Key Insights :
- The latest U.S. Federal Reserve meeting minutes show some major concerns among policymakers about persistent inflation.
- Fears of stagflation complicate the Fed’s path, as officials must balance controlling inflation with avoiding further damage to the labour market.
- Proposed tariffs by President Trump on Chinese and European imports add to the uncertainty.
The U.S. Federal Reserve’s latest meeting minutes have cast a dark shadow over the worldwide financial markets. Concerns about inflation and economic slowdown are growing.
Traders are reevaluating their risk exposure in response. This trend has led to a significant dip in digital assets like Bitcoin, Ethereum, Solana, and XRP.
Inflation Uncertainty Creates Market Jitters
Minutes from the FOMC’s May 6–7 meeting revealed a long-standing debate among policymakers.

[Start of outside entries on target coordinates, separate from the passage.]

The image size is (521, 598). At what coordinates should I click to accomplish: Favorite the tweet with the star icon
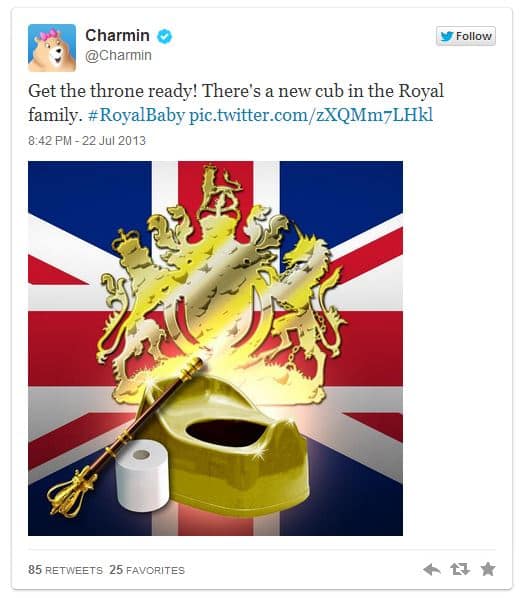(x=488, y=569)
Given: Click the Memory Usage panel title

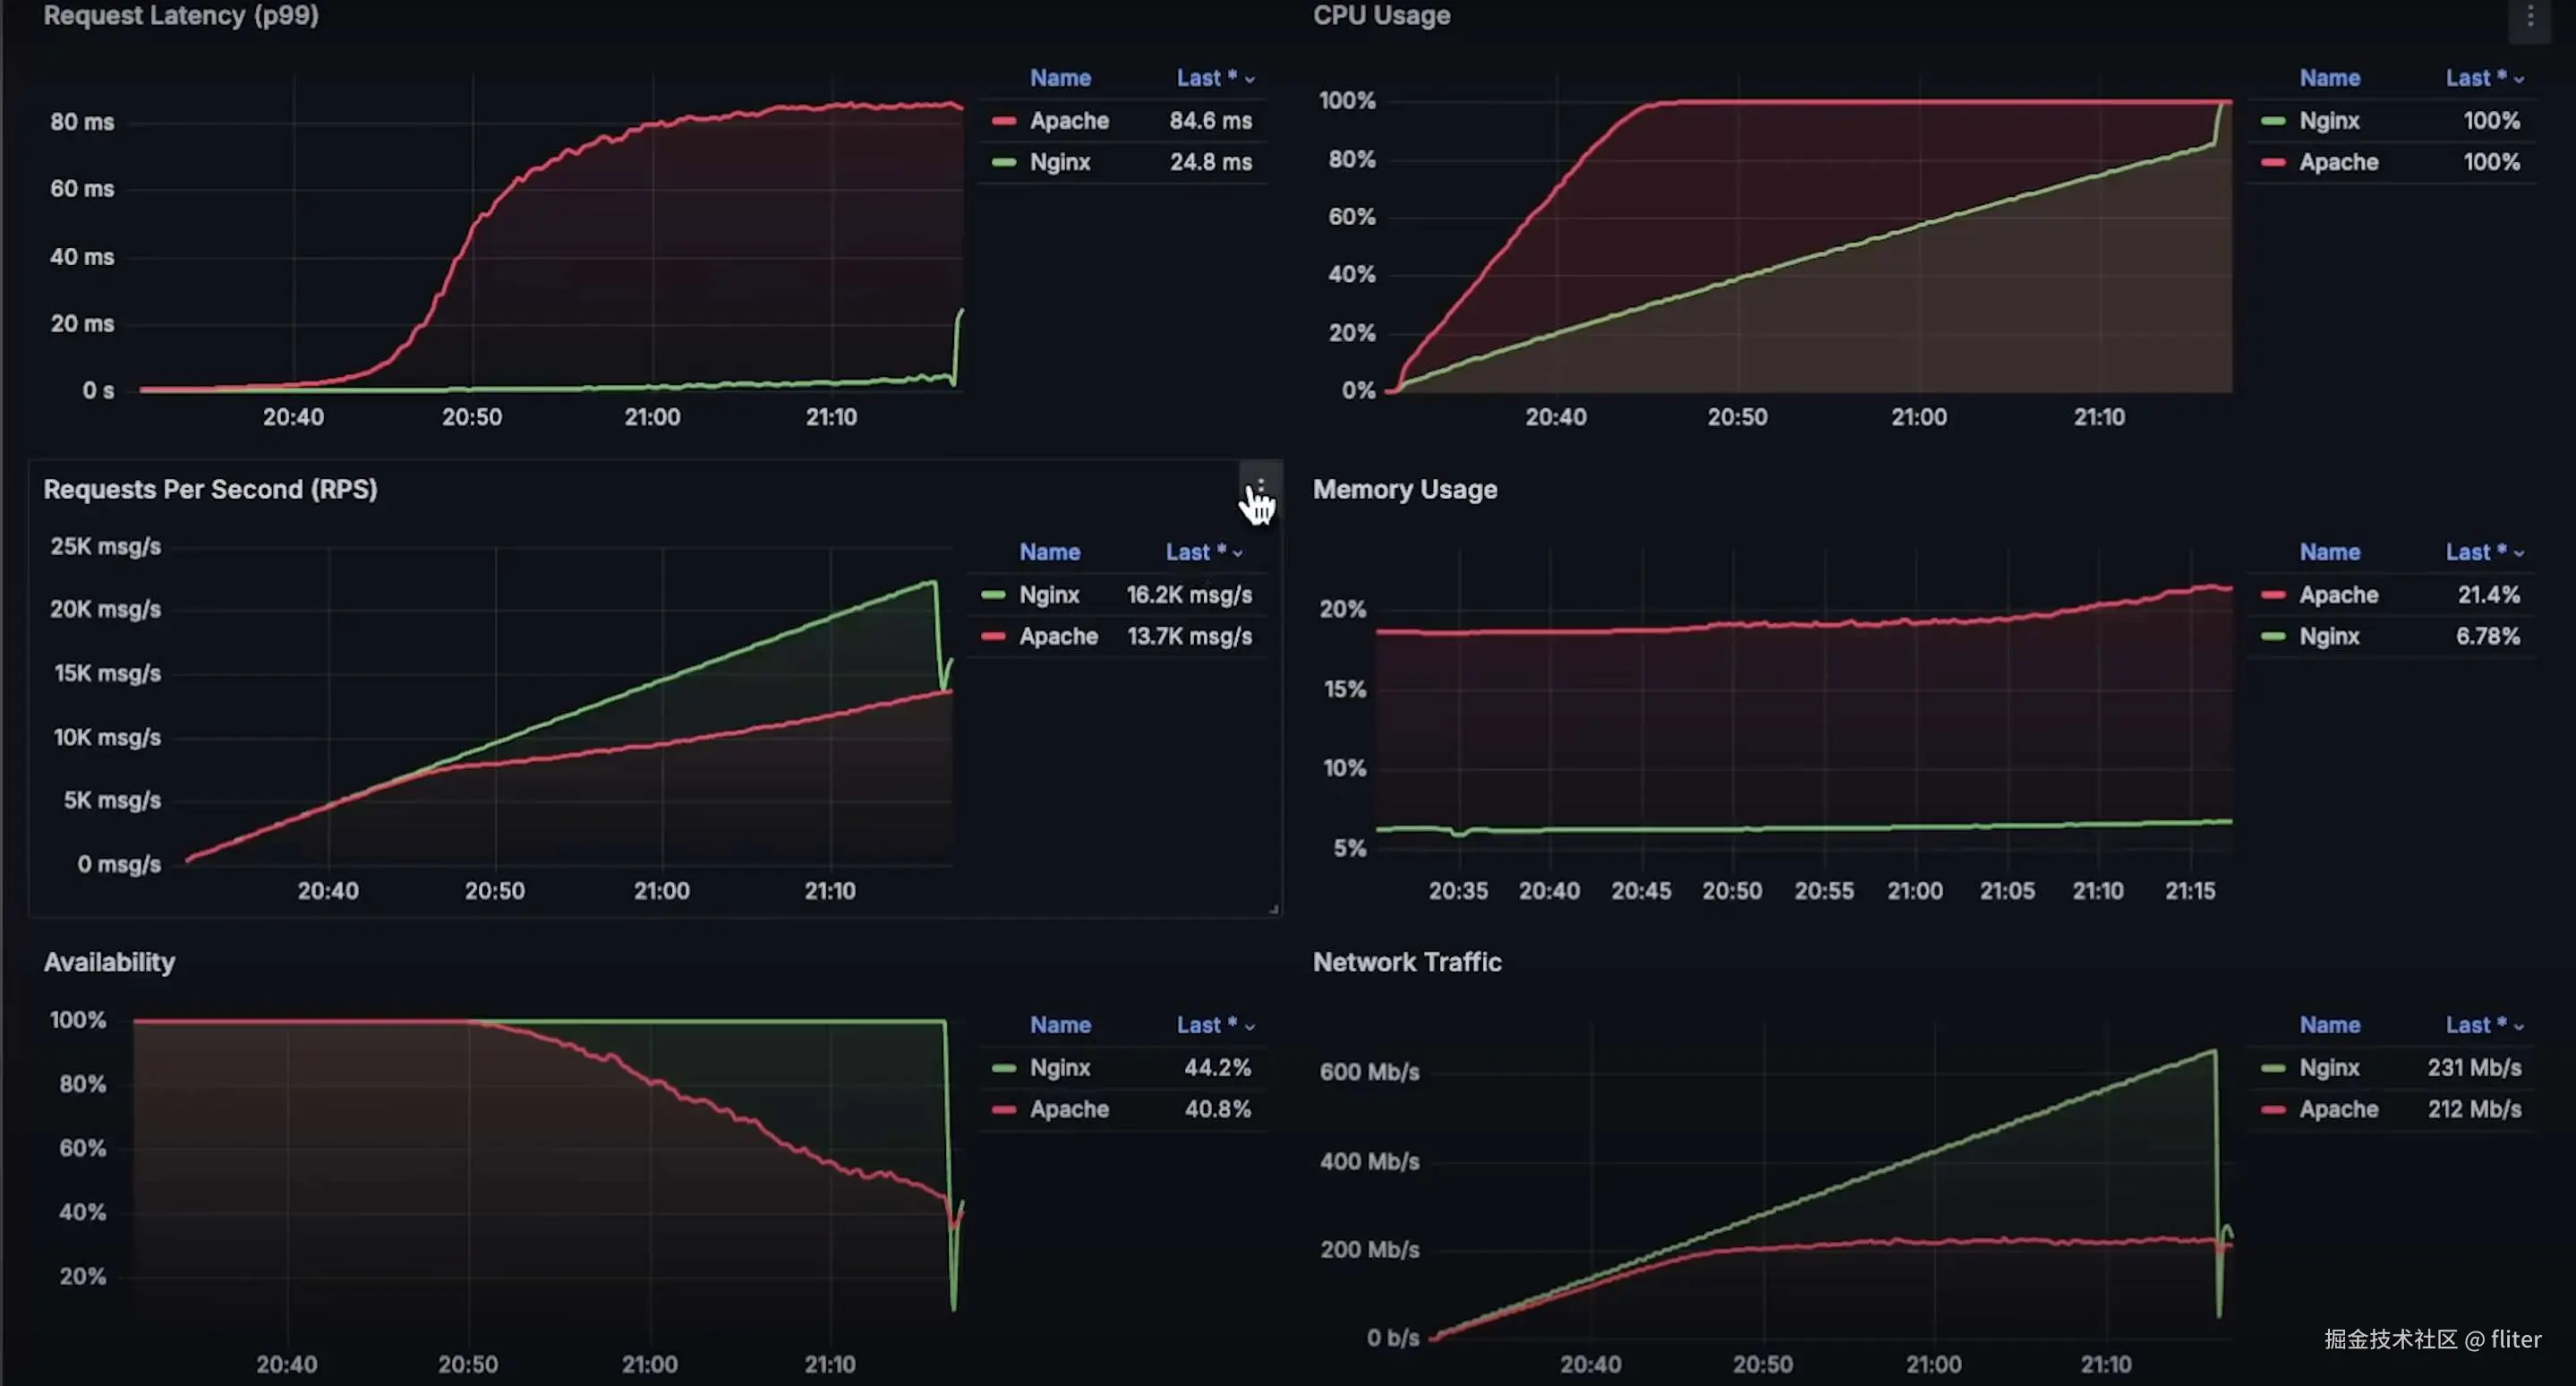Looking at the screenshot, I should coord(1404,489).
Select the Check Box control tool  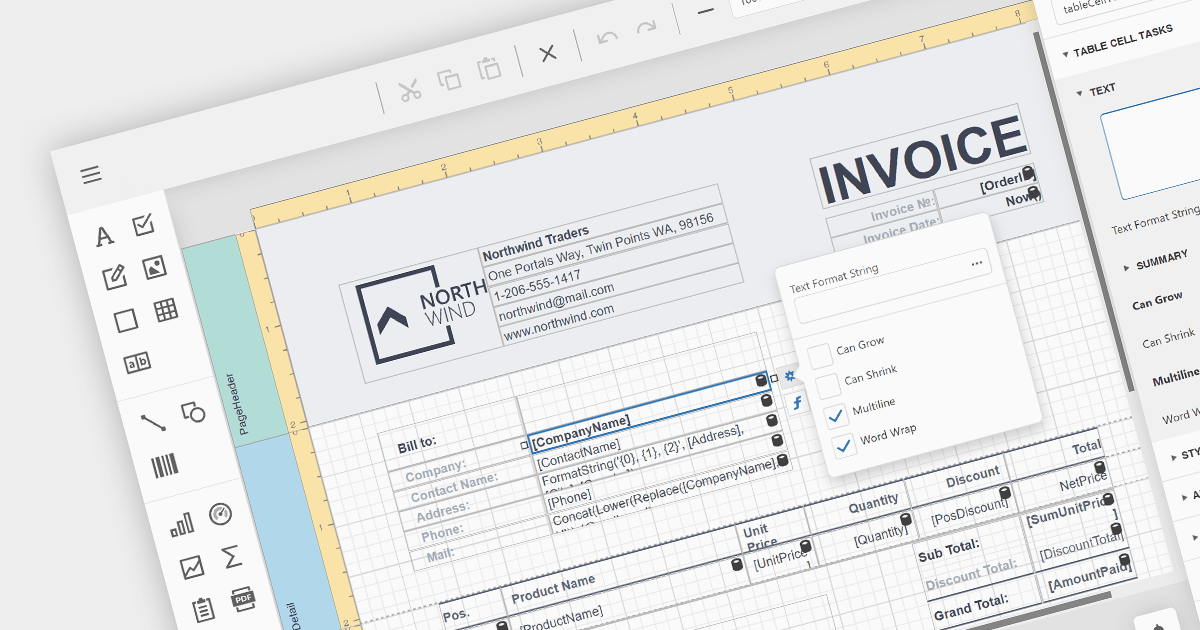pyautogui.click(x=144, y=226)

The discussions were tense and deeply divided.
Officials are becoming increasingly alarmed by the possibility of high inflation and rising unemployment. For context, this combination could force the Fed into making difficult policy choices.

The crypto market responded quickly to this event, considering how Bitcoin and Ethereum dropped around 2% on Tuesday. On the other hand, altcoins like Solana and XRP fell by over 4%.
Per Coinglass, Bullish liquidations on 23 May exceeded $500 million. From 24 to 28 May, daily liquidations were over $150 million. This correction highlights growing unease in financial markets. Traders betting on rate cuts and easier monetary policy is especially concerned.
Stagflation Fears Complicate Fed’s Path
What makes the situation more concerning is the possibility of stagflation. Stagflation is an economic scenario where inflation remains high even as growth slows and joblessness increases. The Fed minutes show officials understand the delicate balance they must maintain.
They need to control inflation effectively. At the same time, they must avoid excessive tightening. Over-tightening could further harm the labor market.

The central bank kept interest rates steady in May and maintained the federal funds rate between 4.25% and 4.5%.
Fed Chair Jerome Powell stated that the bank is not hurrying to change its policy. He emphasized the need to first understand the impact of ongoing trade tensions between the U.S. and other countries.
Trump Tariffs and Trade Tensions Add to the Fire
Fresh trade tensions are the main source of ongoing economic uncertainty. President Donald Trump’s proposed tariffs on Chinese and European imports have contributed to these concerns.
Even though the administration postponed the 145% tariff hike on Chinese goods, the threat is still very much in play. In addition, a 50% duty on imports from the European Union has already been imposed. Fed officials flagged these developments as major risks to financial stability.
Several warned that such policies could undermine worldwide confidence in the U.S. dollar and affect the Treasury bond market. This scenario could have even worse consequences for both trad-fi and crypto markets.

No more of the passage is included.